Excerpted passage
----------------

Last year I visited Oakland Charter Academy (OCA) in Oakland, California. A colleague suggested that I visit to see this extraordinary school with my own eyes.
Indeed, OCA is an impressive high school. The students, 96% Latino and African American, are focusing and working hard, always. Their hard work pays off. Their GreatSchools Rating is a 9 out of 10, and their GreatSchools parent reviews are glowing. In fact, the parents who have left comments and reviews on GreatSchools.net tell the story better than I can:
"My child attended another charter school before coming to OCA and had all kinds of problems. I took her out and put her here at OCA, it was the best move I made. My daughter hated it at first, but as a parent that is a good sign in Oakland. There is strict disicpline, and tons of work. I used to be a person who thought that all charters schools were good, but in the search for a school in Oakland, boy did I get an eye opener. So many bad charter schools! I am very pleased with OCA and all of the focus on education and children. All my girl needed was authority and structure, but this is what most schools in this city avoid giving."
"What can you say? The most improved school in the city 2 years in a row. It is strict, and gives a lot of homework, and Mr. Lopez does not play. But my child has grown tremendously, academically and matured. Keep up the good work."

----------------

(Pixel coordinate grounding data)
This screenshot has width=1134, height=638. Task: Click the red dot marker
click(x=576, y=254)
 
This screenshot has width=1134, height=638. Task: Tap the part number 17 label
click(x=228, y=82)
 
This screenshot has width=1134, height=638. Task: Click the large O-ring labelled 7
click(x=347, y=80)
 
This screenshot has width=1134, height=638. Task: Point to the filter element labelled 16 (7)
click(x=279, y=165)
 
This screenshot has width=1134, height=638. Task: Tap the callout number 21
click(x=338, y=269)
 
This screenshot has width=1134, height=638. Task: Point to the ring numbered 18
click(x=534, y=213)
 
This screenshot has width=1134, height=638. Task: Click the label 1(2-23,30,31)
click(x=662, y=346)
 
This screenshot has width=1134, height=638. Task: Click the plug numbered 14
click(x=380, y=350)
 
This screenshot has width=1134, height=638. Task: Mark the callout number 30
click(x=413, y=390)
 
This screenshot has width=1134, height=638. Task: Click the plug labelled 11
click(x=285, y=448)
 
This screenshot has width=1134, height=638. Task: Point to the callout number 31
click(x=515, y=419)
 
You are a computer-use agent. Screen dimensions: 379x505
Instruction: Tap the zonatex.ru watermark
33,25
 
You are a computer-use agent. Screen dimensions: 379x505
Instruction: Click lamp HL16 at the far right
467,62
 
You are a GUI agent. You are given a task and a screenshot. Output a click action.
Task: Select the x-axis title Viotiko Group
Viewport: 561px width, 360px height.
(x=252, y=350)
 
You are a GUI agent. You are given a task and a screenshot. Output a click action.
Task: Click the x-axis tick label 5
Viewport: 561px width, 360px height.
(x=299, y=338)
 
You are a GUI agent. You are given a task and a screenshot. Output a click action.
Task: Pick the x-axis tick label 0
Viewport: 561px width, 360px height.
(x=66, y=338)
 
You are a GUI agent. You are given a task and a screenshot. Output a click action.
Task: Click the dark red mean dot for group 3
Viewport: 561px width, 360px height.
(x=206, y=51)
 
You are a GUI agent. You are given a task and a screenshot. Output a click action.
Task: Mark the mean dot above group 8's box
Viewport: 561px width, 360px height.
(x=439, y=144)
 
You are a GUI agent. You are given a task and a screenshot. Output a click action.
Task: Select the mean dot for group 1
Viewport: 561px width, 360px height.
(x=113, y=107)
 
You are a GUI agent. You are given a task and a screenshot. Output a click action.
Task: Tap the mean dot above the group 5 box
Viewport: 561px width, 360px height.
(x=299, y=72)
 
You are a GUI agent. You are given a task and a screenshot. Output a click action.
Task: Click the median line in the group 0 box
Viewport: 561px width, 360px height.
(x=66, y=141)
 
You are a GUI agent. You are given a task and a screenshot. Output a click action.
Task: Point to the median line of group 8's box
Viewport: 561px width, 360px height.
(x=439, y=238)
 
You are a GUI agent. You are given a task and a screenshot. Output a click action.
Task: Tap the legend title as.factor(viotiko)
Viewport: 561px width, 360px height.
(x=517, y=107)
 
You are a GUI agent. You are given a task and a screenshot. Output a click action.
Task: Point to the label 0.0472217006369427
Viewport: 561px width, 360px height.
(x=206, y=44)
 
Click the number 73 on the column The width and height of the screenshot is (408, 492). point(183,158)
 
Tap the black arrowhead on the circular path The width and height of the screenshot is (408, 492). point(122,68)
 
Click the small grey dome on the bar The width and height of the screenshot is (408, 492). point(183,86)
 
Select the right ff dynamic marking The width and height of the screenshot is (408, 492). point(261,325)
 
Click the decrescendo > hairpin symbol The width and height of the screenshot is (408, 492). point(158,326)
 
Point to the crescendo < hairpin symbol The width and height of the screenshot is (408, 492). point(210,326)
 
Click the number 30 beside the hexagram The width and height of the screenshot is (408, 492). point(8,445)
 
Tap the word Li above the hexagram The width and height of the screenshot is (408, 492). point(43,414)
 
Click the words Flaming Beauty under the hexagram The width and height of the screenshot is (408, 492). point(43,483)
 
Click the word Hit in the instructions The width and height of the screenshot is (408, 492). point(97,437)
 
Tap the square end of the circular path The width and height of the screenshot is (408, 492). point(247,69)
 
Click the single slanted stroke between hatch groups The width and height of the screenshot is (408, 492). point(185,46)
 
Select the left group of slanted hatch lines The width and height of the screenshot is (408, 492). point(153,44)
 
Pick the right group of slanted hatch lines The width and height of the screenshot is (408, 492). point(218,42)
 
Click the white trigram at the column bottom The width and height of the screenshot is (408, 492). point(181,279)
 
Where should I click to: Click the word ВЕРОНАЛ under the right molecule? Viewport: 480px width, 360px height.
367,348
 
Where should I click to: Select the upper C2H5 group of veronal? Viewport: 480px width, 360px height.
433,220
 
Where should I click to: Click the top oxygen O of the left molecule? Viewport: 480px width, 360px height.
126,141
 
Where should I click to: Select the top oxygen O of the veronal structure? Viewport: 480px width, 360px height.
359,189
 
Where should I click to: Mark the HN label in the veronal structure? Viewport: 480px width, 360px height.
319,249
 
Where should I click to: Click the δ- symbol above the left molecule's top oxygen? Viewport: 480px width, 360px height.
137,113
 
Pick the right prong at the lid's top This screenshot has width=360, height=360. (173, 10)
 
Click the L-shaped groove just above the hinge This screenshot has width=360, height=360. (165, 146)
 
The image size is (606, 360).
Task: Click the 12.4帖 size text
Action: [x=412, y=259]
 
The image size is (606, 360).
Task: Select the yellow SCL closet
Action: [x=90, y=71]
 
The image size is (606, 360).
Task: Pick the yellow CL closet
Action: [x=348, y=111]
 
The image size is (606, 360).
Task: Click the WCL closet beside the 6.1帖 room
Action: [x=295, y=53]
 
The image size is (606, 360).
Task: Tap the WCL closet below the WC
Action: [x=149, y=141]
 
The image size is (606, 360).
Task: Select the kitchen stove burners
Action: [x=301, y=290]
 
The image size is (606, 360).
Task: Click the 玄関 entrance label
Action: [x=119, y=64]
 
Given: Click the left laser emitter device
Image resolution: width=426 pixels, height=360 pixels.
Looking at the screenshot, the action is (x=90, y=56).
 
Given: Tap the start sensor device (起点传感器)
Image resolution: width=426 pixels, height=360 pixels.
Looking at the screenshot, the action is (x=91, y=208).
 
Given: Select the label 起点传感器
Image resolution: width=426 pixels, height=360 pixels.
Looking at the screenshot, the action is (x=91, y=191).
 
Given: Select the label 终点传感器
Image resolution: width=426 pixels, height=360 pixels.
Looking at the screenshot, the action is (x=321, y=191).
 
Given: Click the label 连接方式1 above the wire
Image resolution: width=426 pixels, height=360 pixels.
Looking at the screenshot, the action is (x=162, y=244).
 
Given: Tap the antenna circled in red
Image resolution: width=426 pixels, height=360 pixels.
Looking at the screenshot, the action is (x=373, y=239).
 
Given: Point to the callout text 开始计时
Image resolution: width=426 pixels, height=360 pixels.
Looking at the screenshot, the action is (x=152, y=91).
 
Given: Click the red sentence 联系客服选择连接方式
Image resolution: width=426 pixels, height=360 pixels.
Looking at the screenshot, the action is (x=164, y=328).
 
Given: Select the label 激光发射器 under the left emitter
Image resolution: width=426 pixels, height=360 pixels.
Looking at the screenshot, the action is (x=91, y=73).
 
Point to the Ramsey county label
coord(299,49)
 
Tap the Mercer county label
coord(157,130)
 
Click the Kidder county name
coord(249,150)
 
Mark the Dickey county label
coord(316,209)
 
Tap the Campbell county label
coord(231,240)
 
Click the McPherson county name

----------------

Instructions for the task
Copy out the passage about Oakland Charter Academy word for word, from "Last year I" up to and including "my own eyes.".

Result for this exercise
Last year I visited Oakland Charter Academy (OCA) in Oakland, California. A colleague suggested that I visit to see this extraordinary school with my own eyes.